**What you need to do**
Out of the entries that follow, copy each line containing "computer".
--- Available data Enclosed Below ---
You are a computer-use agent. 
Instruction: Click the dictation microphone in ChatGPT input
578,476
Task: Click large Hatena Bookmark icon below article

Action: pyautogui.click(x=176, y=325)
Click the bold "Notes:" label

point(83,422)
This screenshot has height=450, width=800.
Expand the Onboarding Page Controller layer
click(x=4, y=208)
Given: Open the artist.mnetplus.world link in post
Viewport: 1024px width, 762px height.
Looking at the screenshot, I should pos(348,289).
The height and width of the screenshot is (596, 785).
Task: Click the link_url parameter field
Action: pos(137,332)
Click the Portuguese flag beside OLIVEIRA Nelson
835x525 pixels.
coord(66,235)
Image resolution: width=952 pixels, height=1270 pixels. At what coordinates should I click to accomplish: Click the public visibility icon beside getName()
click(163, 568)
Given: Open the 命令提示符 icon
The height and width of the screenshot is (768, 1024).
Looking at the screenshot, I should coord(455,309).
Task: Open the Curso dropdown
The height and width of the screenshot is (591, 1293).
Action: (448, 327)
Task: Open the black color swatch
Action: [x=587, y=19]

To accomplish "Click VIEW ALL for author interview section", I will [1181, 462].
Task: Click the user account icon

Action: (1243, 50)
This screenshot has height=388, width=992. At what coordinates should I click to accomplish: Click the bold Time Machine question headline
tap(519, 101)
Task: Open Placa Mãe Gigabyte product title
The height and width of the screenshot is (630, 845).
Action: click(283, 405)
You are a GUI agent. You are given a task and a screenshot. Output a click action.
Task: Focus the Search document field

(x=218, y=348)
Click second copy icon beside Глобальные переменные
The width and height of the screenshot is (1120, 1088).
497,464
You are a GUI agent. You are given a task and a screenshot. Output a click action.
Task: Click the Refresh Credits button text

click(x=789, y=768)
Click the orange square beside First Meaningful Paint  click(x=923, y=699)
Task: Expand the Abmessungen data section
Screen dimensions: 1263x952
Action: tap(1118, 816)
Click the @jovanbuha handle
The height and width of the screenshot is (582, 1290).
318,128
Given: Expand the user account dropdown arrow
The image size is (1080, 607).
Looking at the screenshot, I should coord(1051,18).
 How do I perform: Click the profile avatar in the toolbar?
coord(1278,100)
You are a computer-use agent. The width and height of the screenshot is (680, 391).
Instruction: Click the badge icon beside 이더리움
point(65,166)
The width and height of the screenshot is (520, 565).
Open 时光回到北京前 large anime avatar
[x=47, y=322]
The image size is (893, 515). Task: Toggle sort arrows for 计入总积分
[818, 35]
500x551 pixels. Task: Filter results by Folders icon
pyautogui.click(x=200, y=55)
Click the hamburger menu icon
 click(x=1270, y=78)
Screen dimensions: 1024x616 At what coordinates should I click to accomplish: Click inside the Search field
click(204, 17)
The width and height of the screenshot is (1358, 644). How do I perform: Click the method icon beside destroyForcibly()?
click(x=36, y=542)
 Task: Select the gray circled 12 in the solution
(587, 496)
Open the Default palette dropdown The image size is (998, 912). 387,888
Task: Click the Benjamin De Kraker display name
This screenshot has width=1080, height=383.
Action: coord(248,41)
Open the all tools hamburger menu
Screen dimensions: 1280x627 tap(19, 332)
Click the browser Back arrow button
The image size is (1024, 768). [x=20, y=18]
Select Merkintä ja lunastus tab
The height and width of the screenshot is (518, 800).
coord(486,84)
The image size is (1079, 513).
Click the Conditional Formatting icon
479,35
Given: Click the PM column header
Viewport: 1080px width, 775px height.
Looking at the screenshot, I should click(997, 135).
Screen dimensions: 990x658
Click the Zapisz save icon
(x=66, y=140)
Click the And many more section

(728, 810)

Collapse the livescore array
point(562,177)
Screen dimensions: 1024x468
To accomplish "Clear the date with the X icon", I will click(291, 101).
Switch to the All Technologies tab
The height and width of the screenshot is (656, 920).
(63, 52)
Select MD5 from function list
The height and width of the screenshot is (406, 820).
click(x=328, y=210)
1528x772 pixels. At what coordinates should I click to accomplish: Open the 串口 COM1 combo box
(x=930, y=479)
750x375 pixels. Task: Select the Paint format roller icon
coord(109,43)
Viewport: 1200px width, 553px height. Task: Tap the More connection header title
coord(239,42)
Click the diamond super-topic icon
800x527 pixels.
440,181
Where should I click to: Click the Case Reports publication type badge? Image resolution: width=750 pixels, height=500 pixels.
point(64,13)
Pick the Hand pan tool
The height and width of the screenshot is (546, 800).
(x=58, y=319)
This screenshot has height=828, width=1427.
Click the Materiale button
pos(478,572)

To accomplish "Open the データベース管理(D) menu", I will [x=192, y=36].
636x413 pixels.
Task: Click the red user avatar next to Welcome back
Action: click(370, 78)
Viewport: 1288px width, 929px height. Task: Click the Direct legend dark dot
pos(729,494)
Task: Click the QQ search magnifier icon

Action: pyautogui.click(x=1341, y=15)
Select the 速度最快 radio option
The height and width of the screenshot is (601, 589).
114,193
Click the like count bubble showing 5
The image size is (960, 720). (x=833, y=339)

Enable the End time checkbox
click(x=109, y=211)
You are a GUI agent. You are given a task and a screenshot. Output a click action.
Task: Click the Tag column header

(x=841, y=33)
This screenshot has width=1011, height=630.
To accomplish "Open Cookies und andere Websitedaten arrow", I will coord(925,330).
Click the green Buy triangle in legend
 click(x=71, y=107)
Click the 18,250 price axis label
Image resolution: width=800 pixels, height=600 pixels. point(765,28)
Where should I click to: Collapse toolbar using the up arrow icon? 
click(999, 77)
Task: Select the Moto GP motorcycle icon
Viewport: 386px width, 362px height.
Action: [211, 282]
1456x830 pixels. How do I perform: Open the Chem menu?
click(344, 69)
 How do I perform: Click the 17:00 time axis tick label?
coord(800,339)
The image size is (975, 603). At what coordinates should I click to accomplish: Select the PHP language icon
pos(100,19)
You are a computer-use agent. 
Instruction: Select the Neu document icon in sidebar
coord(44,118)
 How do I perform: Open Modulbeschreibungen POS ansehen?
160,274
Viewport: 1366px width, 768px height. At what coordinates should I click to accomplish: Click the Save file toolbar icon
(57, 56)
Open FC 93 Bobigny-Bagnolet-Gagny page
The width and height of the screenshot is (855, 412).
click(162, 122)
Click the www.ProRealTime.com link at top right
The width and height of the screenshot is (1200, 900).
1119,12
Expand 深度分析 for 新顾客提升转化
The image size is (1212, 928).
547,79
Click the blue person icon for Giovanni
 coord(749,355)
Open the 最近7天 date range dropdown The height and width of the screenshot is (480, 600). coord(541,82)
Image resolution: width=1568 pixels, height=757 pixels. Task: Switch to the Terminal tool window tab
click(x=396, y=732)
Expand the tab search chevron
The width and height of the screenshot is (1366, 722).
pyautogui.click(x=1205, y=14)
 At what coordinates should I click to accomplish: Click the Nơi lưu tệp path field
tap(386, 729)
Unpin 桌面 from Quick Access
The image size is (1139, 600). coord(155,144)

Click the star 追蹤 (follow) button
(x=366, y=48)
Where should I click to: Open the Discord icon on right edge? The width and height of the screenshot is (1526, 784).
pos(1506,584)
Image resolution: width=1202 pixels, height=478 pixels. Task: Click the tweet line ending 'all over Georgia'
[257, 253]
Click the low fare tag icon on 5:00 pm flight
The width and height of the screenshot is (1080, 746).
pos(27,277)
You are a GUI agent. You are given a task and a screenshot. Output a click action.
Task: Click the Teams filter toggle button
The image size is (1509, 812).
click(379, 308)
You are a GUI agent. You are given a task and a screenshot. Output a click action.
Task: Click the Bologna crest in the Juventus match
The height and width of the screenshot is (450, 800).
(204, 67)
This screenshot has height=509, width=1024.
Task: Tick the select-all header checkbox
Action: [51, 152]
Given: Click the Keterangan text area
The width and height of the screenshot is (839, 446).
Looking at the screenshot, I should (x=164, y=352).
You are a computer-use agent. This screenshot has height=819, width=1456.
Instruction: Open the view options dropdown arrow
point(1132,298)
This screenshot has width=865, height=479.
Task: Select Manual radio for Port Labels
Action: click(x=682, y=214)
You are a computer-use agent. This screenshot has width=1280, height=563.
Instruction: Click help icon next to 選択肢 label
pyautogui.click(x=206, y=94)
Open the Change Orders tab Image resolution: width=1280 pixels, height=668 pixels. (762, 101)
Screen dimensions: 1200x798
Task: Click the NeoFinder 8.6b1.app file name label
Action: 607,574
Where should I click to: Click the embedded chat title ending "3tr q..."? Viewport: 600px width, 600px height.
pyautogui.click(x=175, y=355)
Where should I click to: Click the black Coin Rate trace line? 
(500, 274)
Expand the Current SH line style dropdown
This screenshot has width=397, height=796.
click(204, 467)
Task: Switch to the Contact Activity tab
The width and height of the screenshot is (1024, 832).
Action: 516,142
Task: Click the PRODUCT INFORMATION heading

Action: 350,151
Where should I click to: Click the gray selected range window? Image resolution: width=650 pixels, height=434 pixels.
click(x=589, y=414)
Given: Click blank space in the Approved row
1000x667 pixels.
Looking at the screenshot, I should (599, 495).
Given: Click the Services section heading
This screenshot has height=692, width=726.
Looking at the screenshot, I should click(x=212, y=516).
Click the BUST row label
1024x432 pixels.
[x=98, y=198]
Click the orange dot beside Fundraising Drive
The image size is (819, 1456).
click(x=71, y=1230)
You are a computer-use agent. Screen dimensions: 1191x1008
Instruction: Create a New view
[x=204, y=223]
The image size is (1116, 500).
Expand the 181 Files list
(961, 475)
--- End of Enclosed Available data ---
**Worked solution**
You are a computer-use agent. 
You are a computer-use agent. The width and height of the screenshot is (680, 391).
You are a computer-use agent. 
You are a computer-use agent. This screenshot has height=819, width=1456.
You are a computer-use agent. This screenshot has width=1280, height=563.
You are a computer-use agent. Screen dimensions: 1191x1008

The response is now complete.